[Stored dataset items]

Start of Block

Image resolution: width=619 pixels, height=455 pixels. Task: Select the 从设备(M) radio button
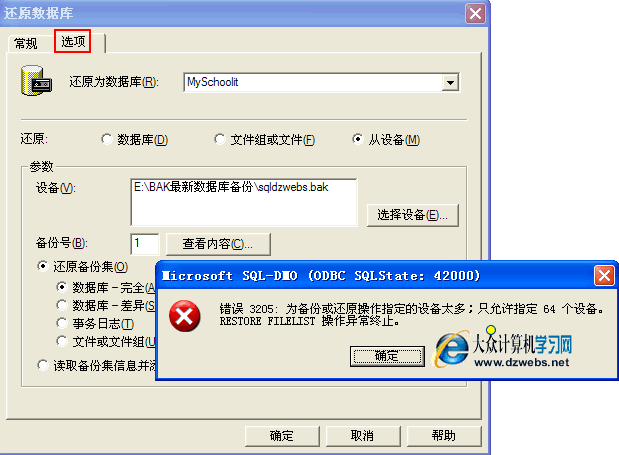(x=357, y=139)
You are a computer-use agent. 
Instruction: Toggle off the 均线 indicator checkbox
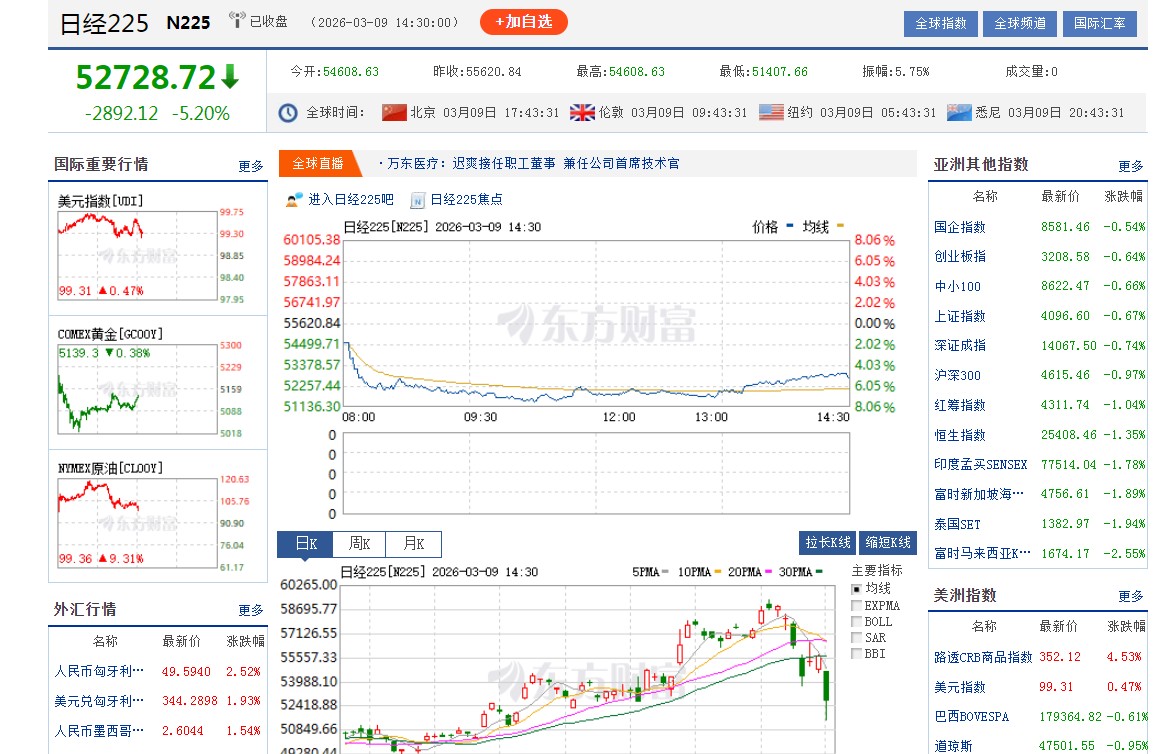tap(855, 589)
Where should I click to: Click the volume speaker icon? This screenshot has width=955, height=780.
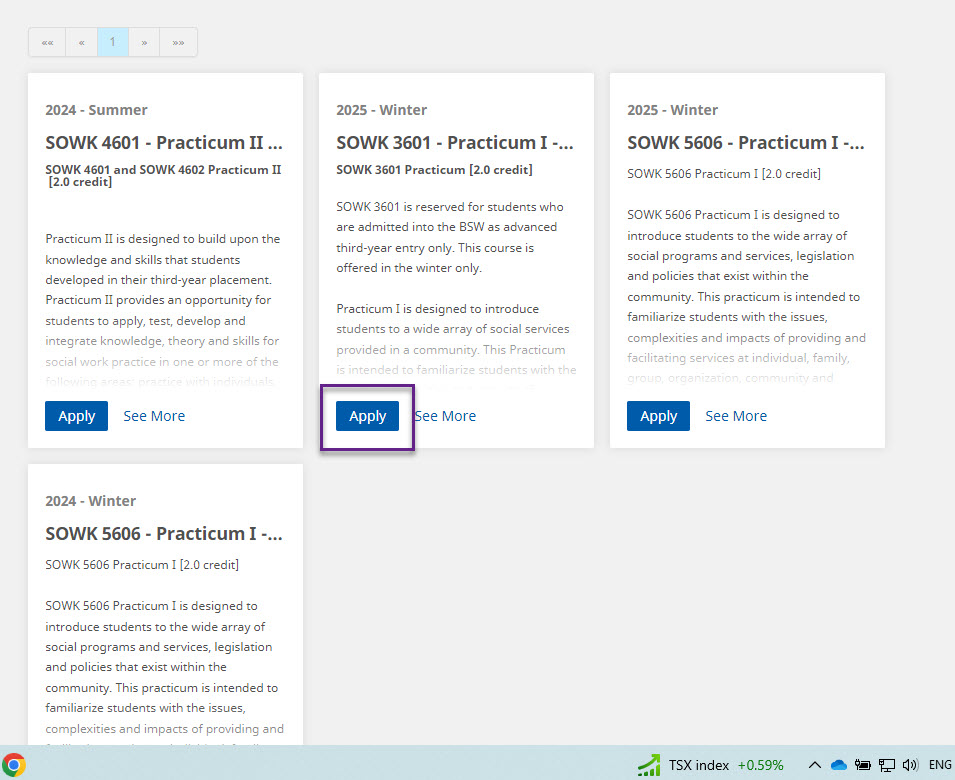click(909, 765)
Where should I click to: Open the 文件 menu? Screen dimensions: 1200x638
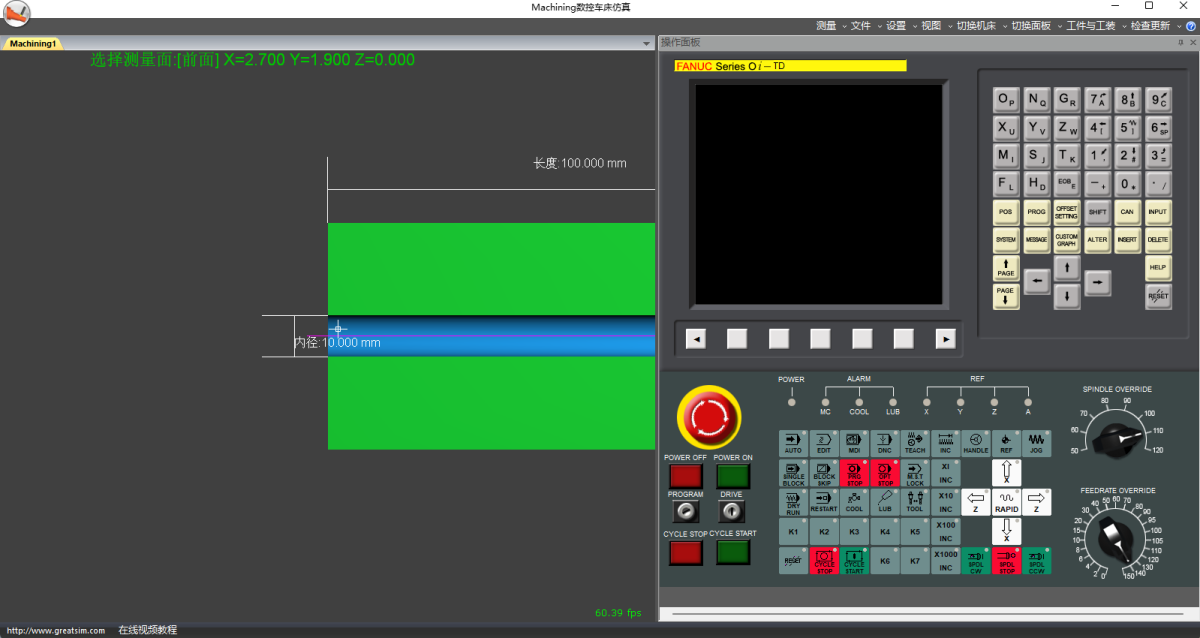click(864, 26)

End of Block

TO DO: Retype the records above line for line and exactly, omitting their pictures.

ANSWER SPACE:
Image resolution: width=619 pixels, height=455 pixels. Task: Select the 从设备(M) radio button
(x=357, y=139)
You are a computer-use agent. 
Instruction: Toggle off the 均线 indicator checkbox
tap(855, 589)
Where should I click to: Click the volume speaker icon? This screenshot has width=955, height=780.
click(909, 765)
Where should I click to: Open the 文件 menu? Screen dimensions: 1200x638
click(864, 26)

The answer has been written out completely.